● SOURCE MATERIAL:
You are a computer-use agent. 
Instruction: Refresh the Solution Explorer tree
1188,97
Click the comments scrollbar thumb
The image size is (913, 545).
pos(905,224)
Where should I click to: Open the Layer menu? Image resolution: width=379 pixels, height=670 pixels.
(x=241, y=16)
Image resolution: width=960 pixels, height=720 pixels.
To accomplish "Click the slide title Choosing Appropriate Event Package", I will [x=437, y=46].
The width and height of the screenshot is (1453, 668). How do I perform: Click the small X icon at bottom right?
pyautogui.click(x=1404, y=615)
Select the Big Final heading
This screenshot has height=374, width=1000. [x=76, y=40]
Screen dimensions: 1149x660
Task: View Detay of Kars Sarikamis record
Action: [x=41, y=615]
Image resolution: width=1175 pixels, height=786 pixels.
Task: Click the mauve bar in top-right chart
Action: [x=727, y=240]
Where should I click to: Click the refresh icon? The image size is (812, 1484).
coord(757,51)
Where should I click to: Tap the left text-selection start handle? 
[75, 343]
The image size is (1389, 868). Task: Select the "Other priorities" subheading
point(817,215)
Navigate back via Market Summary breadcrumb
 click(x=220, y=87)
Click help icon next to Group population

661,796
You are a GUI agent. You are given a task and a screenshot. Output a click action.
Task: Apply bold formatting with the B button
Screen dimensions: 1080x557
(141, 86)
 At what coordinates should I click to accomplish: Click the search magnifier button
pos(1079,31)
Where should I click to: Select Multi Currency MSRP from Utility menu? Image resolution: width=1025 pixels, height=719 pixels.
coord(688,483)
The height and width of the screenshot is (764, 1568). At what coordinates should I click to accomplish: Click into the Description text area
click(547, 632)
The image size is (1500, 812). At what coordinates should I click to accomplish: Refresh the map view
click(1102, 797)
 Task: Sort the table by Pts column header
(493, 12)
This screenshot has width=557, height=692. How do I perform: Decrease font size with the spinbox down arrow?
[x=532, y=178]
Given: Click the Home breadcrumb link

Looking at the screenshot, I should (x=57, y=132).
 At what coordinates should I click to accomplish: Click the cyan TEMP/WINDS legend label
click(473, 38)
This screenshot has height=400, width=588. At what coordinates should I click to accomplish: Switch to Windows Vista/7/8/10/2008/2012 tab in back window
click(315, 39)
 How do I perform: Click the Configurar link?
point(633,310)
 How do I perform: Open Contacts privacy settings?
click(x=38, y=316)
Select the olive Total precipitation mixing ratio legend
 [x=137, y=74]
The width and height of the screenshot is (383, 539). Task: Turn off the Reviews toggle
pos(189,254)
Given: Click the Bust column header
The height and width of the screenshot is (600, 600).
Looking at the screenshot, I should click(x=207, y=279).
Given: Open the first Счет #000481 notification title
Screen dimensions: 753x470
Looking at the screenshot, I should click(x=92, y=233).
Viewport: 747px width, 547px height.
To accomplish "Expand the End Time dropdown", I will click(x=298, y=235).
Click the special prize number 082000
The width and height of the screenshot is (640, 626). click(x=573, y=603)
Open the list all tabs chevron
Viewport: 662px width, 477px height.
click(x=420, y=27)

● WHAT IS NEEDED: Extract all the entries word for word.

● RESPONSE AREA:
You are a computer-use agent. 
Instruction: Refresh the Solution Explorer tree
1188,97
Click the comments scrollbar thumb
The image size is (913, 545).
pos(905,224)
Where should I click to: Open the Layer menu? Image resolution: width=379 pixels, height=670 pixels.
(x=241, y=16)
Image resolution: width=960 pixels, height=720 pixels.
To accomplish "Click the slide title Choosing Appropriate Event Package", I will [x=437, y=46].
The width and height of the screenshot is (1453, 668). How do I perform: Click the small X icon at bottom right?
pyautogui.click(x=1404, y=615)
Select the Big Final heading
This screenshot has height=374, width=1000. [x=76, y=40]
Screen dimensions: 1149x660
Task: View Detay of Kars Sarikamis record
Action: [x=41, y=615]
Image resolution: width=1175 pixels, height=786 pixels.
Task: Click the mauve bar in top-right chart
Action: [x=727, y=240]
Where should I click to: Click the refresh icon? The image size is (812, 1484).
coord(757,51)
Where should I click to: Tap the left text-selection start handle? 
[75, 343]
The image size is (1389, 868). Task: Select the "Other priorities" subheading
point(817,215)
Navigate back via Market Summary breadcrumb
 click(x=220, y=87)
Click help icon next to Group population

661,796
You are a GUI agent. You are given a task and a screenshot. Output a click action.
Task: Apply bold formatting with the B button
Screen dimensions: 1080x557
(141, 86)
 At what coordinates should I click to accomplish: Click the search magnifier button
pos(1079,31)
Where should I click to: Select Multi Currency MSRP from Utility menu? Image resolution: width=1025 pixels, height=719 pixels.
coord(688,483)
The height and width of the screenshot is (764, 1568). At what coordinates should I click to accomplish: Click into the Description text area
click(547, 632)
The image size is (1500, 812). At what coordinates should I click to accomplish: Refresh the map view
click(1102, 797)
 Task: Sort the table by Pts column header
(493, 12)
This screenshot has width=557, height=692. How do I perform: Decrease font size with the spinbox down arrow?
[x=532, y=178]
Given: Click the Home breadcrumb link

Looking at the screenshot, I should (x=57, y=132).
 At what coordinates should I click to accomplish: Click the cyan TEMP/WINDS legend label
click(473, 38)
This screenshot has height=400, width=588. At what coordinates should I click to accomplish: Switch to Windows Vista/7/8/10/2008/2012 tab in back window
click(315, 39)
 How do I perform: Click the Configurar link?
point(633,310)
 How do I perform: Open Contacts privacy settings?
click(x=38, y=316)
Select the olive Total precipitation mixing ratio legend
 [x=137, y=74]
The width and height of the screenshot is (383, 539). Task: Turn off the Reviews toggle
pos(189,254)
Given: Click the Bust column header
The height and width of the screenshot is (600, 600).
Looking at the screenshot, I should click(x=207, y=279).
Given: Open the first Счет #000481 notification title
Screen dimensions: 753x470
Looking at the screenshot, I should click(x=92, y=233).
Viewport: 747px width, 547px height.
To accomplish "Expand the End Time dropdown", I will click(x=298, y=235).
Click the special prize number 082000
The width and height of the screenshot is (640, 626). click(x=573, y=603)
Open the list all tabs chevron
Viewport: 662px width, 477px height.
click(x=420, y=27)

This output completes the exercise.